Greenaway - come dubitarne - riserva un trattamento del tutto particolare a Gielgud ed a Shakespeare. Per il primo trasforma il dramma in un monologo, facendogli recitare tutti i ruoli del testo praticamente integrale di La Tempesta: erigendolo così a sommo stratega, illusionista e poeta della propria fantasia, mentre conclude la propria vita sull'isola. Per il secondo. invade con spudorata strabondanza d'invenzioni espressive, con sbalorditivo (e certamente ad alcuni fastidioso) campionario d'improvvisazioni barocche un testo che affonda nella leggerezza e nel raziocinio le sorgenti della propria poesia.
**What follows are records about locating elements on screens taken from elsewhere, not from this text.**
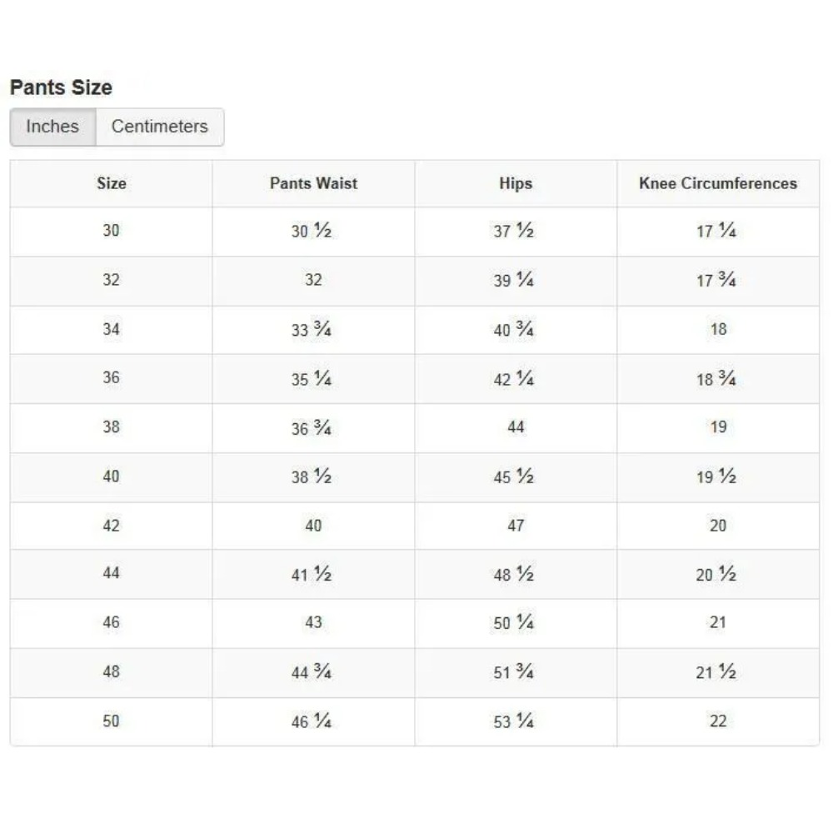Click the Knee Circumferences column header
The image size is (833, 833).
pos(718,183)
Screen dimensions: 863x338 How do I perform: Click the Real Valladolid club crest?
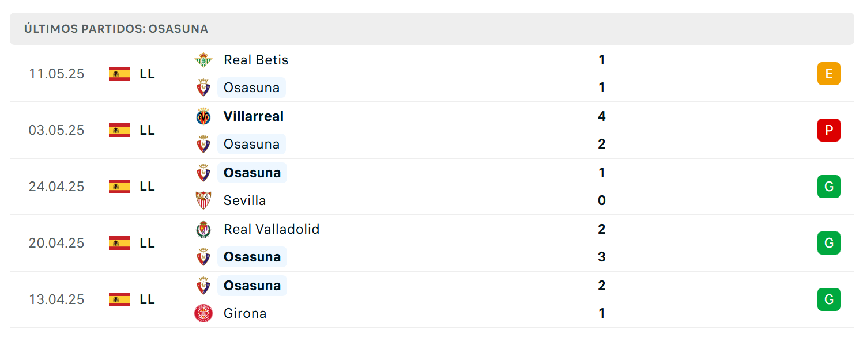(203, 229)
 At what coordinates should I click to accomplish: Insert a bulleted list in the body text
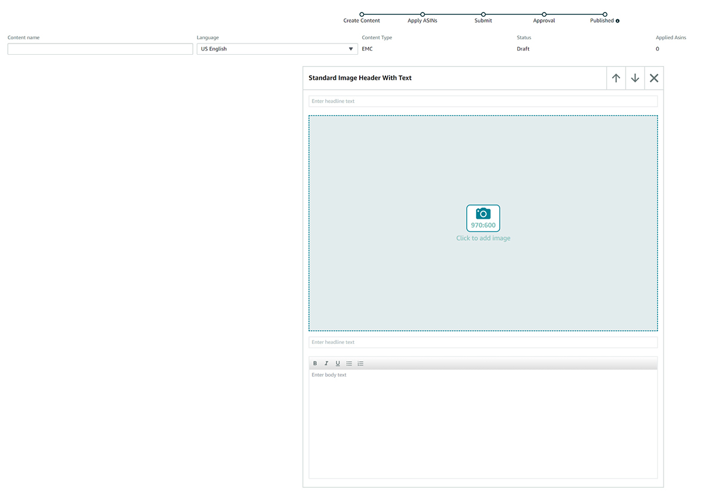point(349,363)

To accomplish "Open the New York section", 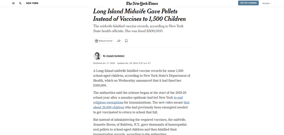I will 32,3.
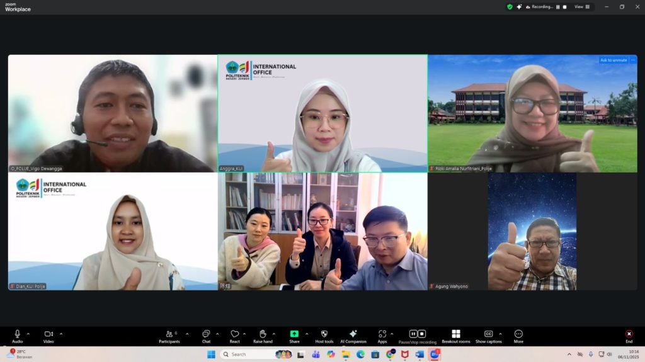Toggle the camera with the Video button
This screenshot has width=645, height=362.
click(x=48, y=334)
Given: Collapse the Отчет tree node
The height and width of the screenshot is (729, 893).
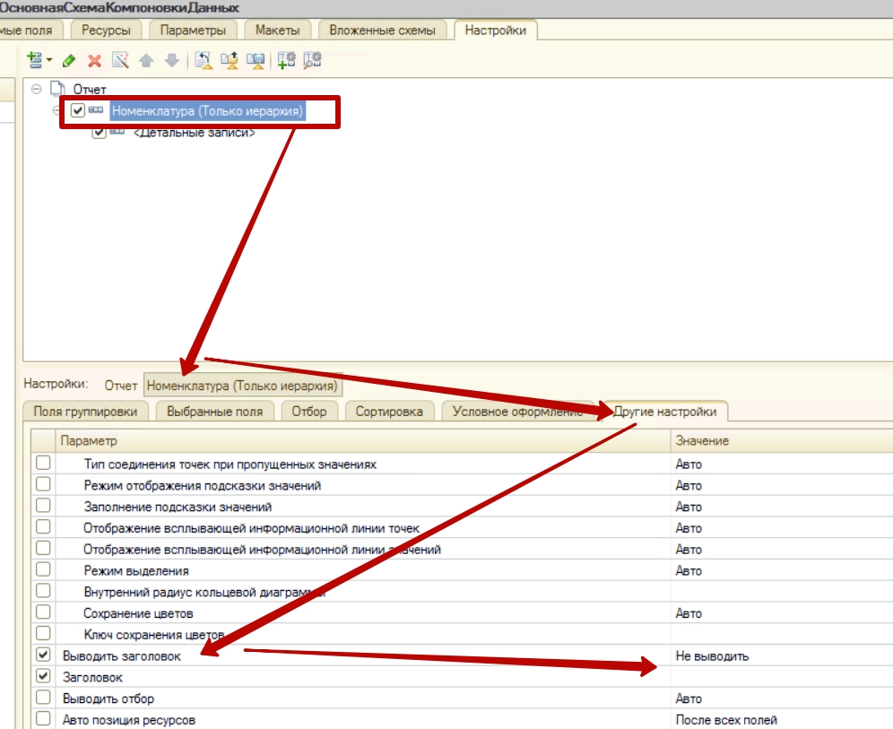Looking at the screenshot, I should pyautogui.click(x=36, y=89).
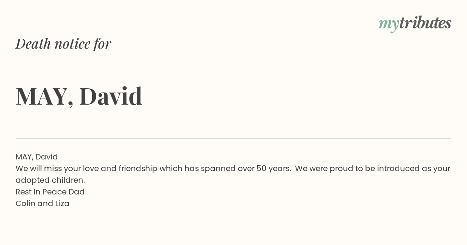Click the sentence starting "We will miss"
Image resolution: width=467 pixels, height=245 pixels.
pyautogui.click(x=153, y=168)
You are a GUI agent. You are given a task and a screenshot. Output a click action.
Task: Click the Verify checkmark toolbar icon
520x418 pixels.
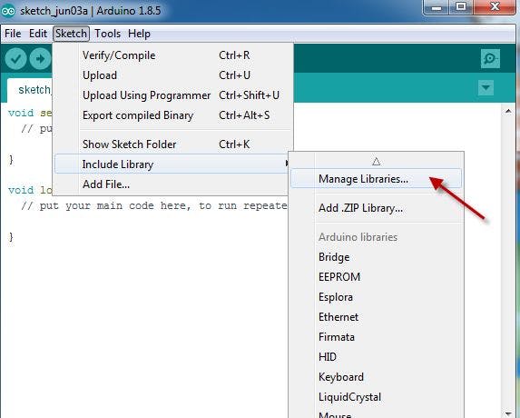(x=15, y=59)
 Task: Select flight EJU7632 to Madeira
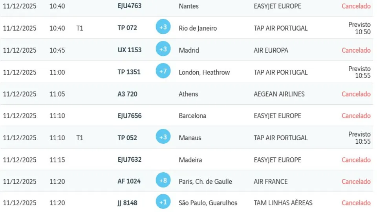coord(130,160)
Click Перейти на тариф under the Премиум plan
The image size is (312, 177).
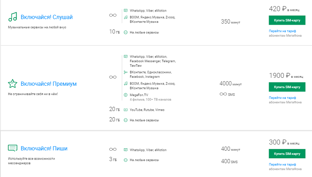click(x=282, y=98)
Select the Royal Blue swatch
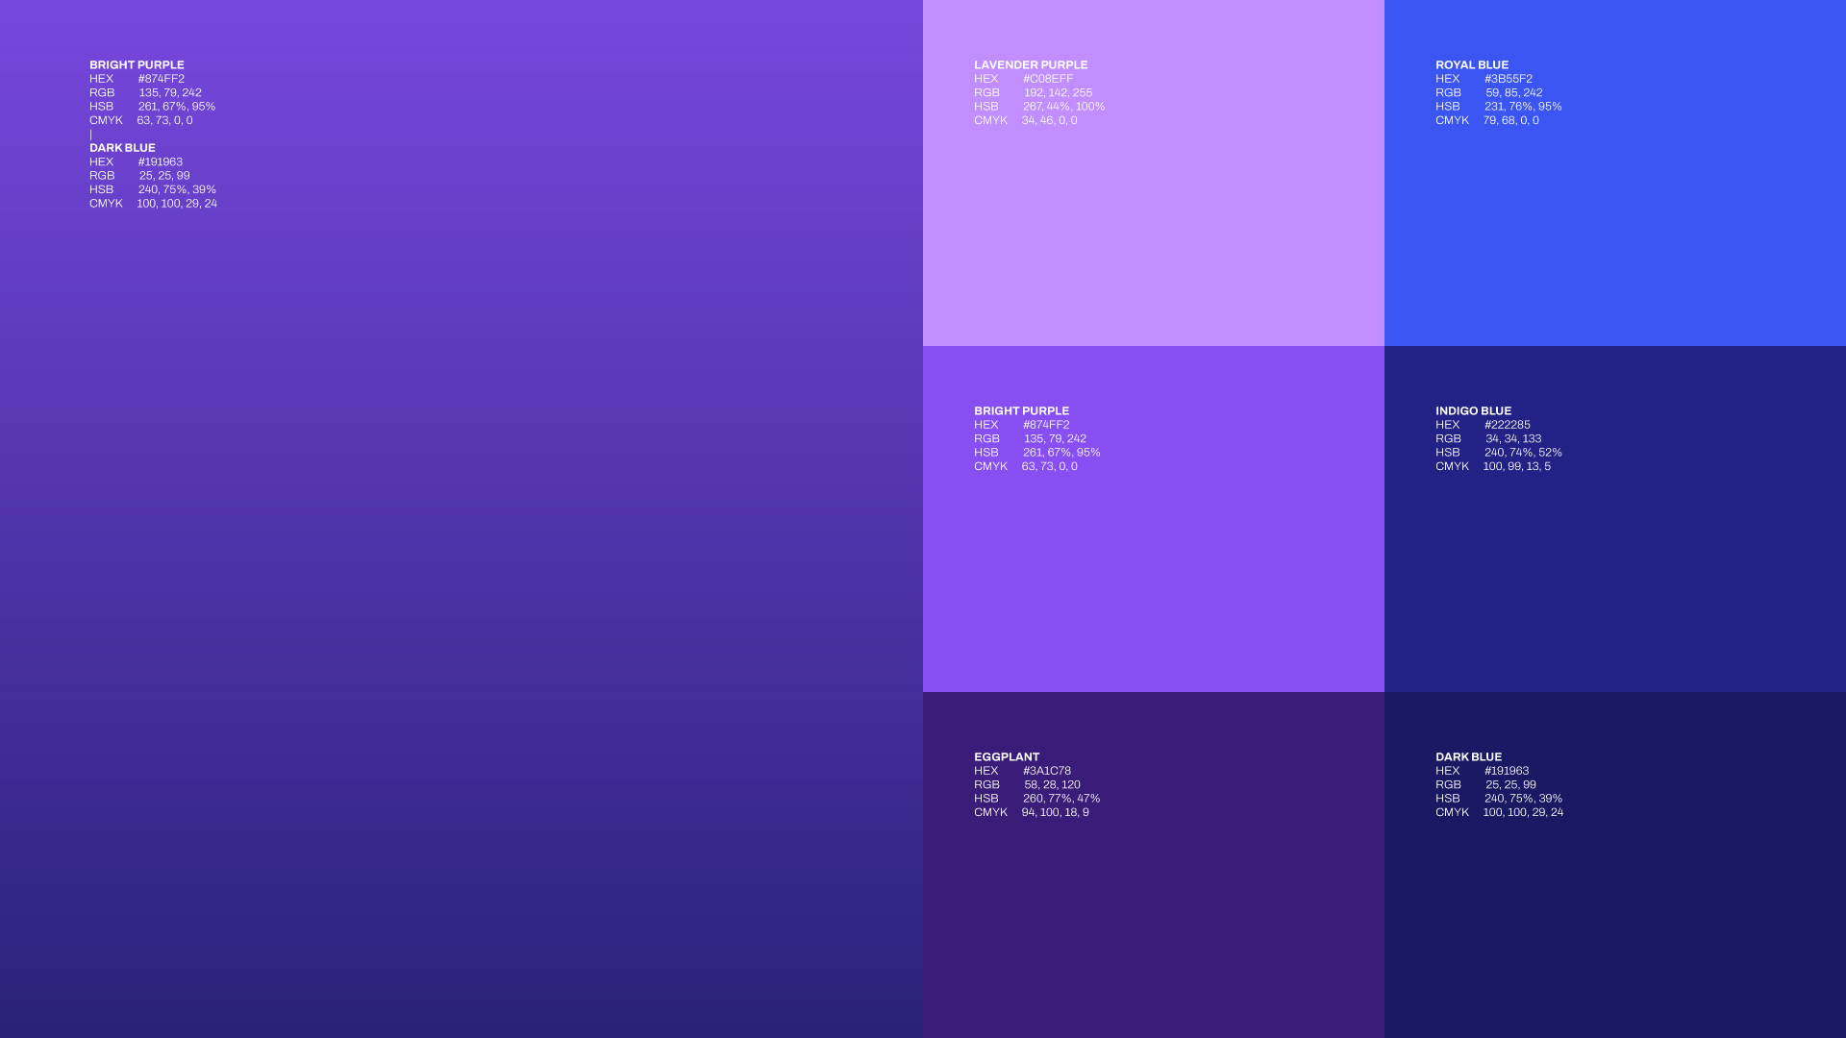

È facile predire che la straripante ricchezza formale di PROSPERO'S BOOKS (scandita dal fluire incessante del monologo di Gielgud, dalle sconfinate scenografie scandagliate insaziabilmente dalla cinepresa, dall'invenzione dei costumi, l'impiego in chiave psicologica del colore o della luce, la tecnologia dell'Alta Definizione che propone mille sdoppiamenti dell'immagine, sovrapposizioni, inserimenti, ritagli) dividerà gli spettatori: per non trovarla gratuita, manierista, occorre (dimenticandosi forse di voler comprendere ad ogni costo il progredire del racconto, il raccordo fra il detto ed il mostrato) iscriverla in una cornice imprescindibile: quella del raziocinio costante, nel quale uno dei pochi registi capaci attualmente di immergersi negli stessi abissi creativi della creatura shakespeariana, inserisce il proprio strapotere figurativo.

Ritroverà allora, lo spettatore attento, la volontà di Greenaway di ancorarsi come sempre a degli imperiosi quanto rigorosi riferimenti storico-stilistici, oltre che pittorici: qui, ovviamente quelli che accompagnavano l'epoca del Duca, i Veronese, Michelangelo, Tiziano. Riproposti non per il piacere della citazione: ma per tradurre quel ricordo culturale che permette di ritrovare nelle insinuazioni delle immagini i rinvii sonori delle parole. E la scansione nella struttura -tipica nel cinema dell'inglese- delle coincidenze aritmetiche, dei numeri, delle serie: come nei 24 libri sui quali si costruisce la vicenda di Prospero, e che aiutano l'autore a sostenere quella dialettica fra l'immagine a la parola che alimenta squisitamente il film."